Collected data
###

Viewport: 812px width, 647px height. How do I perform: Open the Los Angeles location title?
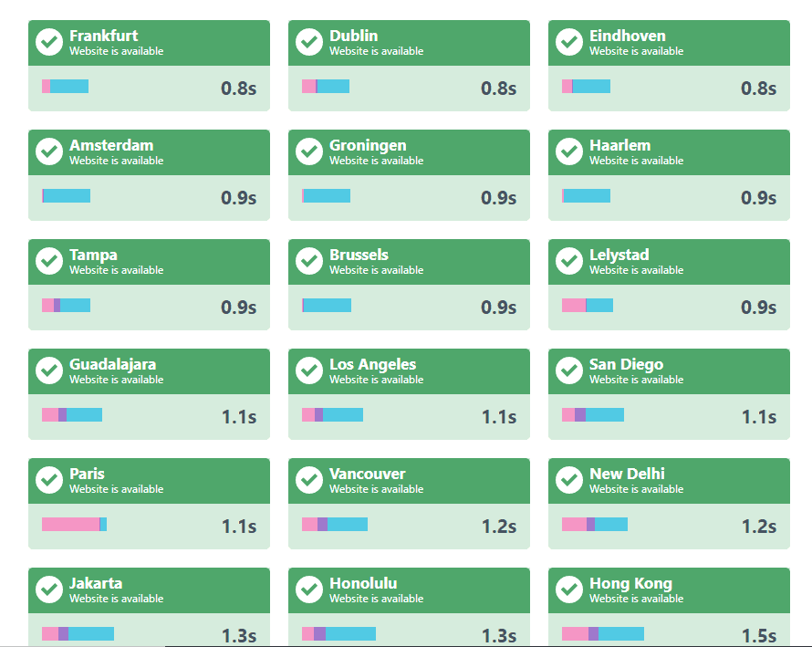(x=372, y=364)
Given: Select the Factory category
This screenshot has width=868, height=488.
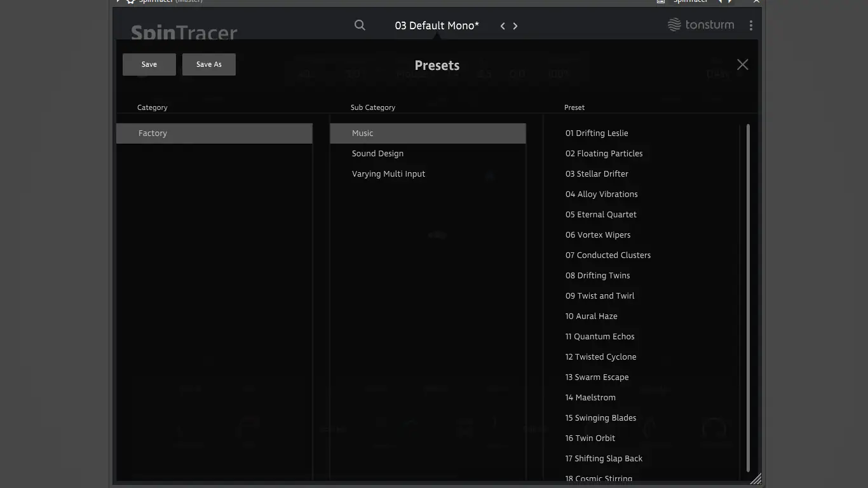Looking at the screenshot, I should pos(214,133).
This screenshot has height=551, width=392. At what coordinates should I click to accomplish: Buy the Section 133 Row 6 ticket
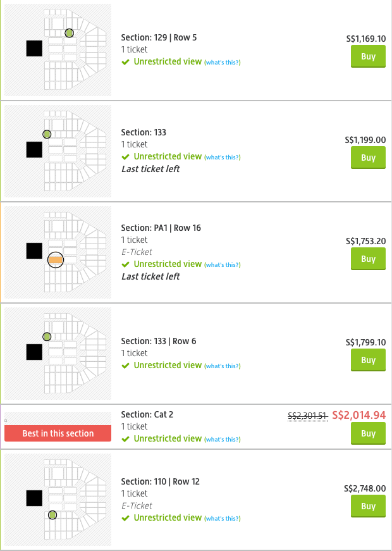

###

▸ **Task to complete**:
All lines after and including the one with "This screenshot has width=868, height=488.", through the end of the entries above, should be output exactly and by themselves. The pictures are to be left out.

▸ **Task result**:
This screenshot has width=868, height=488.
Looking at the screenshot, I should pos(214,133).
This screenshot has height=551, width=392. At what coordinates should I click to accomplish: Buy the Section 133 Row 6 ticket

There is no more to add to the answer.